Effect of Strain Hardening on the Joint Efficiency of an Al-Mg-Sc-Zr Alloy Subjected to Friction Stir Welding

2014 ◽  
Vol 922 ◽  
pp. 463-468
Author(s):  
Sergey Malopheyev ◽  
Vladislav Kulitskiy ◽  
Sergey Mironov ◽  
Daria Zhemchuzhnikova ◽  
Rustam Kaibyshev
Keyword(s):  
Friction Stir Welding ◽  
Strain Hardening ◽  
Initial Conditions ◽  
Welding Process ◽  
Weld Strength ◽  
Friction Stir ◽  
Joint Efficiency ◽  
Cold Rolled ◽  
Cold Worked ◽  
Hot Rolled

The microstructure and mechanical properties of friction stir welded Al-5.4Mg-0.2Sc-0.1Zr alloy were studied.

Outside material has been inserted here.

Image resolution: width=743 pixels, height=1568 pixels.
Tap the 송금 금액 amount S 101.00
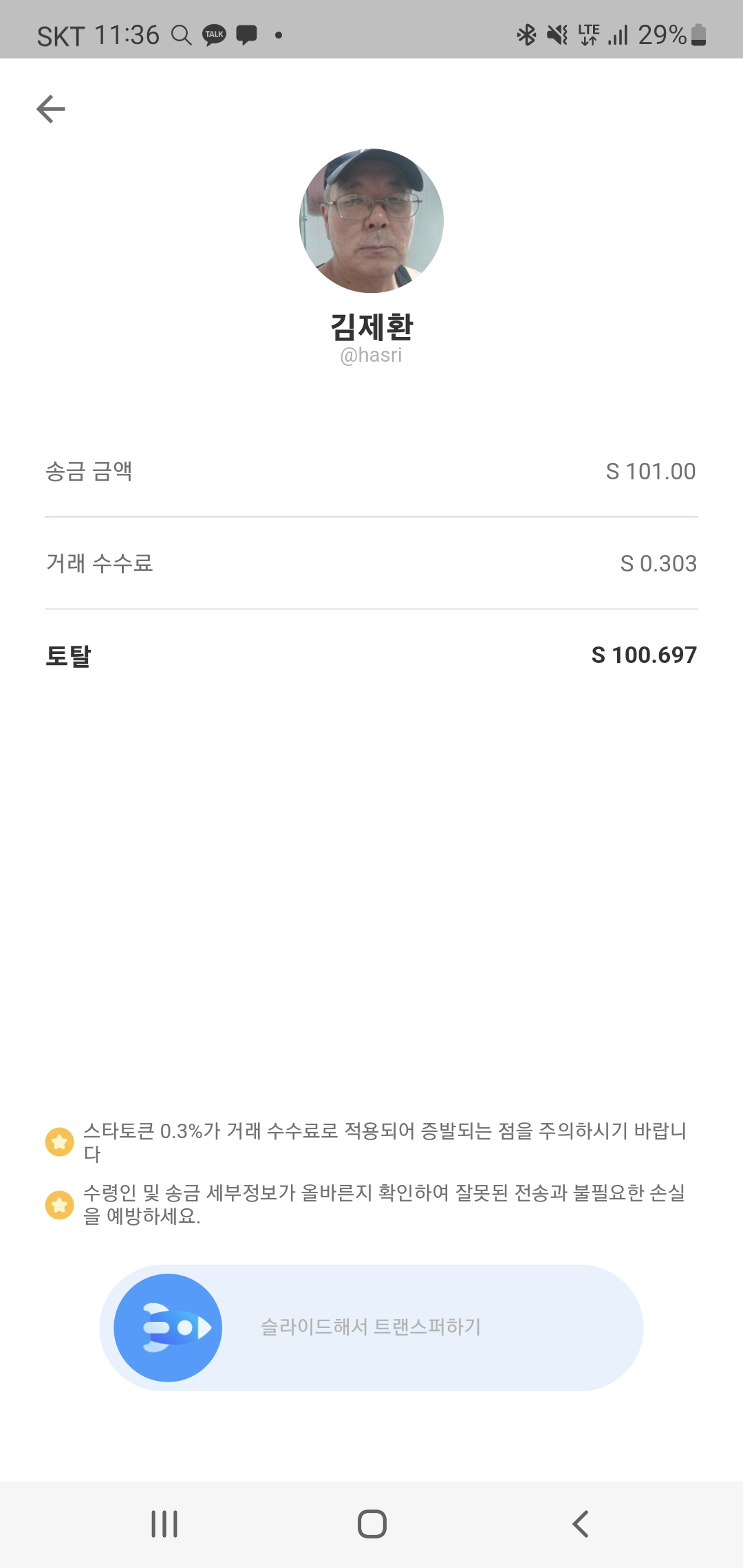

Defect-free welds were produced in hot extruded, hot rolled and cold rolled initial conditions. Friction stir welding led to the formation of ultrafine-grained structure in stir zone that contributes to overall strengthening. Coherent Al3(Sc,Zr) dispersoids retain partially during welding process that provides a joint efficiency close to 100% in the hot extruded and hot rolled materials. In the cold-rolled state the joint efficiency was found to be only 64%. The relatively low weld strength of the cold rolled material was attributed to the elimination of strain hardening due to the formation of recrystallized structure. It was shown that full strength weld can be achieved in semi-finished products of Al-Mg-Sc alloys in cold-worked and stabilized states being equal to H323 and H341 tempering by friction stir welding.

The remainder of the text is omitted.